P. Pelliot having asked L. Massignon if any Arabic priority could be ascertained for the discovery
of the « Magellanic Clouds », shown in Sumatra (= Giava minor) to Marco Polo (1285), here are
some positive elements for an answer :

Ptolemaeus is mute on Magellanic Clouds, though Greek pilots, as says Humboldt (Examen
critique..., 1839, t. v, p. 235), had the possibility to observe them, when crossing the Red Sea straits
(on their way to Rhapta); but they didnt. But Arab pilots did, in spite of the blind worship of Arab
astronomers for Ptolemaeus' exhaustiveness. Five centuries at least before the Portuguese pilots
of 1515-1521 (see P.M. de Anghiera, A. Corsali, Pigafetta, 1515-1521). And it must have been in
Mogedaxo.

It is in Mogedaxo that the boats coming from Raysût (and Zufâr) directly, and sailing for the
southern Indian Ocean, had to change their « steering », leaving the North Pole Star (sunk under
the verge), and steering by a South Pole Nebula (Magellanic Clouds are only at 12° from the South
Pole), according to the example of the Indian pilots of Cutch (Kacch), their forerunners in the
cruel and precious trade from the Zanj coasts, and Madagascar : slaves, ivory, and rhinoceros hide.
As soon as our 8th century (Zanj slaves rebellion in Basra occurred one century later).

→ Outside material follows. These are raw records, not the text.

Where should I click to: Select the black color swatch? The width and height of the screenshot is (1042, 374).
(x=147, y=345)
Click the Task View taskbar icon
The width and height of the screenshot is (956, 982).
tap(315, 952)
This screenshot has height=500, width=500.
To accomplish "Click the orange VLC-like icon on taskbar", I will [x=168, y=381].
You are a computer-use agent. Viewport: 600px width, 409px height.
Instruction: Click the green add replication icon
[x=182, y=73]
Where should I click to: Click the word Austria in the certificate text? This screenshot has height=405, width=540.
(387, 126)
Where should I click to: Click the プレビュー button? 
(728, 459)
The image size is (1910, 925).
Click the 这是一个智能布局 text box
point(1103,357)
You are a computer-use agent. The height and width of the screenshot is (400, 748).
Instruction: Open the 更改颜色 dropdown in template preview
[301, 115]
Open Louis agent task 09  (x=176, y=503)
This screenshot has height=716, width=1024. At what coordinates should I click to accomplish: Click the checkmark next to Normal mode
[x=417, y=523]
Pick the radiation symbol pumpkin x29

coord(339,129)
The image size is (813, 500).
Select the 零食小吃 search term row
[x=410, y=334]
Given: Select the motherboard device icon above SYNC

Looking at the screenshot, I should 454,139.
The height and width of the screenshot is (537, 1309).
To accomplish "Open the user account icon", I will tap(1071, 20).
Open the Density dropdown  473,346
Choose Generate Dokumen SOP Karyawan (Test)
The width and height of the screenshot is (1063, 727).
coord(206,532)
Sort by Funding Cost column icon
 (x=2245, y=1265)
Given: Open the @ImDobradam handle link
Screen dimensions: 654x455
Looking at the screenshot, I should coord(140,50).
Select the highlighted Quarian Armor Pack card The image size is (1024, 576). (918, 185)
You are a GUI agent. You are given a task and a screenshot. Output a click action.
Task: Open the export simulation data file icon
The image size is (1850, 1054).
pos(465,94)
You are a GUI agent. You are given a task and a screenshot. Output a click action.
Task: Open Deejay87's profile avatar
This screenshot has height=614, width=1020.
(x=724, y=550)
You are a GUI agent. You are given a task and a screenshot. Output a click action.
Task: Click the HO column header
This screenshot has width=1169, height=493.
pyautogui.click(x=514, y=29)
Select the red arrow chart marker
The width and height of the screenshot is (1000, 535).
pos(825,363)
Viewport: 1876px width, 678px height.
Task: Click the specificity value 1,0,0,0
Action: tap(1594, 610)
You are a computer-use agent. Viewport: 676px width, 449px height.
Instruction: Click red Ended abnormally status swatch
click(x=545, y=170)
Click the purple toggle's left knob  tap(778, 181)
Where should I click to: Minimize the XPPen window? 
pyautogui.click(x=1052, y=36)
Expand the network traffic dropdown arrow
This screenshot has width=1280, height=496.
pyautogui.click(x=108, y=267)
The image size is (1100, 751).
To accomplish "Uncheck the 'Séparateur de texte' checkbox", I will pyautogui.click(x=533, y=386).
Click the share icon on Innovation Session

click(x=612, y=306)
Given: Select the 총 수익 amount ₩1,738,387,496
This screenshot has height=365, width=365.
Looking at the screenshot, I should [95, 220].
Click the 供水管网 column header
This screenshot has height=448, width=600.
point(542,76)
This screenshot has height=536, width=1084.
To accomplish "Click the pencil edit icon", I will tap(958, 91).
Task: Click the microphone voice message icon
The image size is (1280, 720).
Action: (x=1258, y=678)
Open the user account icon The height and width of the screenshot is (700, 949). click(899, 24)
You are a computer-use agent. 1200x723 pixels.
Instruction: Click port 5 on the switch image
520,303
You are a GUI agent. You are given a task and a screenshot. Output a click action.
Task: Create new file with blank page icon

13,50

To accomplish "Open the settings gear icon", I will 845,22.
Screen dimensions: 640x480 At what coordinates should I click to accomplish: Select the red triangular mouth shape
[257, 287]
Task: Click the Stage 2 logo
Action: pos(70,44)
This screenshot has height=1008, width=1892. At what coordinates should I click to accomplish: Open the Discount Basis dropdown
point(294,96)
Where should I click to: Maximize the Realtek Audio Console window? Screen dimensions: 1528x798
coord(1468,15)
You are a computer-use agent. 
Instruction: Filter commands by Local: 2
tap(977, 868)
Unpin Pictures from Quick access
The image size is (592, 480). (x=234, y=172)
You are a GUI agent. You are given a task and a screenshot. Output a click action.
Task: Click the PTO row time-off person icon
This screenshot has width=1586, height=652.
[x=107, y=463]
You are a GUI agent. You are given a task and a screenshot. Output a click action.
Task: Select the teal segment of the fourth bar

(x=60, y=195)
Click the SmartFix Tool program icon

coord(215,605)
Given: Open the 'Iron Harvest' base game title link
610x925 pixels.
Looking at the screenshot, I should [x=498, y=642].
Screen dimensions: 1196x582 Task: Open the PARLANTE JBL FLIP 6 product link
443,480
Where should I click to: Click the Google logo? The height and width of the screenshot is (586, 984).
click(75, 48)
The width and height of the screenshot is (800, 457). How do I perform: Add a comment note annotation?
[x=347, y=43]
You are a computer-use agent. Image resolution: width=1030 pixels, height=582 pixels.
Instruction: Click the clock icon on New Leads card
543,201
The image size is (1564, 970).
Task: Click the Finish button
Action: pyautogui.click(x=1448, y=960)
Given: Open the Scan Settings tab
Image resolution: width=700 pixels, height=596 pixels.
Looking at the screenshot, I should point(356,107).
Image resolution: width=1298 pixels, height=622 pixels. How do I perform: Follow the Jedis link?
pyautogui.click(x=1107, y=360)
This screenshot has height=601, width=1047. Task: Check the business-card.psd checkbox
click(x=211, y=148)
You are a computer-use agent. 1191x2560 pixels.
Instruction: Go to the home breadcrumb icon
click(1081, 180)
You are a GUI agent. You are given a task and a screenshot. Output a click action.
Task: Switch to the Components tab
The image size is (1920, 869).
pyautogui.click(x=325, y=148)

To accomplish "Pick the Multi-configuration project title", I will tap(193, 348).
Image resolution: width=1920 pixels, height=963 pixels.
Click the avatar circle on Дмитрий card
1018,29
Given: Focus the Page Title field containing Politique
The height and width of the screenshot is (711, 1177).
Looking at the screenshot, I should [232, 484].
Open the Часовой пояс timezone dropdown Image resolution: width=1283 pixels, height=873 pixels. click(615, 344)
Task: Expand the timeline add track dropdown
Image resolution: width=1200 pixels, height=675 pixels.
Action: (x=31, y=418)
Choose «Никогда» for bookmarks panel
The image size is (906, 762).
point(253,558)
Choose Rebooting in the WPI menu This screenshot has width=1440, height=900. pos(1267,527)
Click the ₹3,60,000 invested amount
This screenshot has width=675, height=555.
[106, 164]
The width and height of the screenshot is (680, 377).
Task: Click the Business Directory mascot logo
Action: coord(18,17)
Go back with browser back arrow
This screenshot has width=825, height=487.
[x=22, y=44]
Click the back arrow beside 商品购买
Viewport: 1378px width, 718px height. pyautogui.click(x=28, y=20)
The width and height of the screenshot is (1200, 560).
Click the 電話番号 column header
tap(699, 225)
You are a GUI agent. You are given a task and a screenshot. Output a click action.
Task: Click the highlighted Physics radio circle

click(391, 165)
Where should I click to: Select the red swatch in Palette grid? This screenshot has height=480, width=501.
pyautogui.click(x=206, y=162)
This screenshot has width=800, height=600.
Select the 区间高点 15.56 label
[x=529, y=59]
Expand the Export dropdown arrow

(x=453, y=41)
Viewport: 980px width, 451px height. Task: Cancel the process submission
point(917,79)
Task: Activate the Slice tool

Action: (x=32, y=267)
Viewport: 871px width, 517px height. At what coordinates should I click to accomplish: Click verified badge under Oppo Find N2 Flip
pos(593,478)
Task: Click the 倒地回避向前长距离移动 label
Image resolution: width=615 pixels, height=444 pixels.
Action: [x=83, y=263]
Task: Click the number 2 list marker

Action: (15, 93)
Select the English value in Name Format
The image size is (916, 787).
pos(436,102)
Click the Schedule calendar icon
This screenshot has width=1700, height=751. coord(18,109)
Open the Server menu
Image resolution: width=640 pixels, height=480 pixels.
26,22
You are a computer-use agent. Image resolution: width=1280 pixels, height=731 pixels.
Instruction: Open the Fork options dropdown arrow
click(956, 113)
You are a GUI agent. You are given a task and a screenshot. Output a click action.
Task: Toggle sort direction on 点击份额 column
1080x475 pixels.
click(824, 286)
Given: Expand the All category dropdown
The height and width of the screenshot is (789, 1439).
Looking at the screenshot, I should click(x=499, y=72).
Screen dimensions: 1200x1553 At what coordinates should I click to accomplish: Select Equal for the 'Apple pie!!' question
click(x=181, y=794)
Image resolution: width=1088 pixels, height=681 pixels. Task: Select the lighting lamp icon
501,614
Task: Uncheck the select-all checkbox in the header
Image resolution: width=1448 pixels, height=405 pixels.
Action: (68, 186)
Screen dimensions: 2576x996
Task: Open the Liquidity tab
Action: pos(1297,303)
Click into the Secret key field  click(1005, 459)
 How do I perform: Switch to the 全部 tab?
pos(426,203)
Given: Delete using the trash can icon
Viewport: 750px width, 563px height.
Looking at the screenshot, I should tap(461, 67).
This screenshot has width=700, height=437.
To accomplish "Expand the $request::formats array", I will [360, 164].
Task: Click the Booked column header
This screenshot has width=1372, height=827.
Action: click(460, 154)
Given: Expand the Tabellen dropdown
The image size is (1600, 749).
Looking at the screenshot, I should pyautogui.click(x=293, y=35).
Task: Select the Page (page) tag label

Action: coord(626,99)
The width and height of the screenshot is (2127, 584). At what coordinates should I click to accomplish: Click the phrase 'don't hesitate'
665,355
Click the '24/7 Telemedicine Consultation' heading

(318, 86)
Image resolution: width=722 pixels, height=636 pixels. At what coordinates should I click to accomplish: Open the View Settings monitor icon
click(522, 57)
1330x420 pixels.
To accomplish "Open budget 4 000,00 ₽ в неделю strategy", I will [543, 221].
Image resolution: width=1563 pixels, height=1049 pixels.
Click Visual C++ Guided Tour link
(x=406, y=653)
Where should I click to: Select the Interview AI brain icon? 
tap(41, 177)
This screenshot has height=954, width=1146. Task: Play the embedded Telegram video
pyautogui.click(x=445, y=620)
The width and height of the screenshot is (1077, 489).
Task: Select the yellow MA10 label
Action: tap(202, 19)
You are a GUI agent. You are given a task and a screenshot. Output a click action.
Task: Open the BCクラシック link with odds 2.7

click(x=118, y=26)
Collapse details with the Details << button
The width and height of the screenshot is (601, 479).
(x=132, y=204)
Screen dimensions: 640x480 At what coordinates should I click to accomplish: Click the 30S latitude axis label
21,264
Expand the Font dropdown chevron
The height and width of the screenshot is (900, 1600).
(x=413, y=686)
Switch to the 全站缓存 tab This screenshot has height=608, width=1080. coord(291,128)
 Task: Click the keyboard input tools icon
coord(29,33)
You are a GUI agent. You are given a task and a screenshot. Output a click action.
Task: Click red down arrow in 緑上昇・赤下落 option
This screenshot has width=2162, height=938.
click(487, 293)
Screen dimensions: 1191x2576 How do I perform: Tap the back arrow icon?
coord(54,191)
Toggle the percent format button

The first Arabic mention of the Magellanic Clouds, discovered by Ideler (Untersuchungen...,
1809, p. 263), studied by Humboldt (l.c., supra), appears in the « kawâkib wasuwar » of Abdurrah-
mân Sûfî (d. 376 H.), ed. tr. Schjellerup, Petersbourg, 1881, p. 229. It is in a rather doubtful remark
that this accurate observer mentions an untested hearsay about « two white clouds at the feet of
Canopus (Suhayl), named « al-baqar », not to be found in the Almagest : not visible in Iraq nor Jajd,
but only in Tihâma (SW corner of Arabia). From where Sufi too this hearsay « true or false » ?
Apparently not from pilots. Destombes thinks it was taken from a kitâb al-anwâ, one of these
empirical guides (immemorial in India and Arabia), for the « steering of the caravanes » in the deserts,
based on the so-called Calendar of the Pleiades. It may be so; but I must say that in the practical
« rose sidérale » constructed by Arabs for the Red Sea, on the 14 + 14 = 28 Anwâ (lunar mansions),
according to d'Abbadie (1841 : see G. Ferrand, Introduction..., p. 99 sq.), no « fixed cloud in the
south » is mentioned, neither, near Achernar, nor near Canopus.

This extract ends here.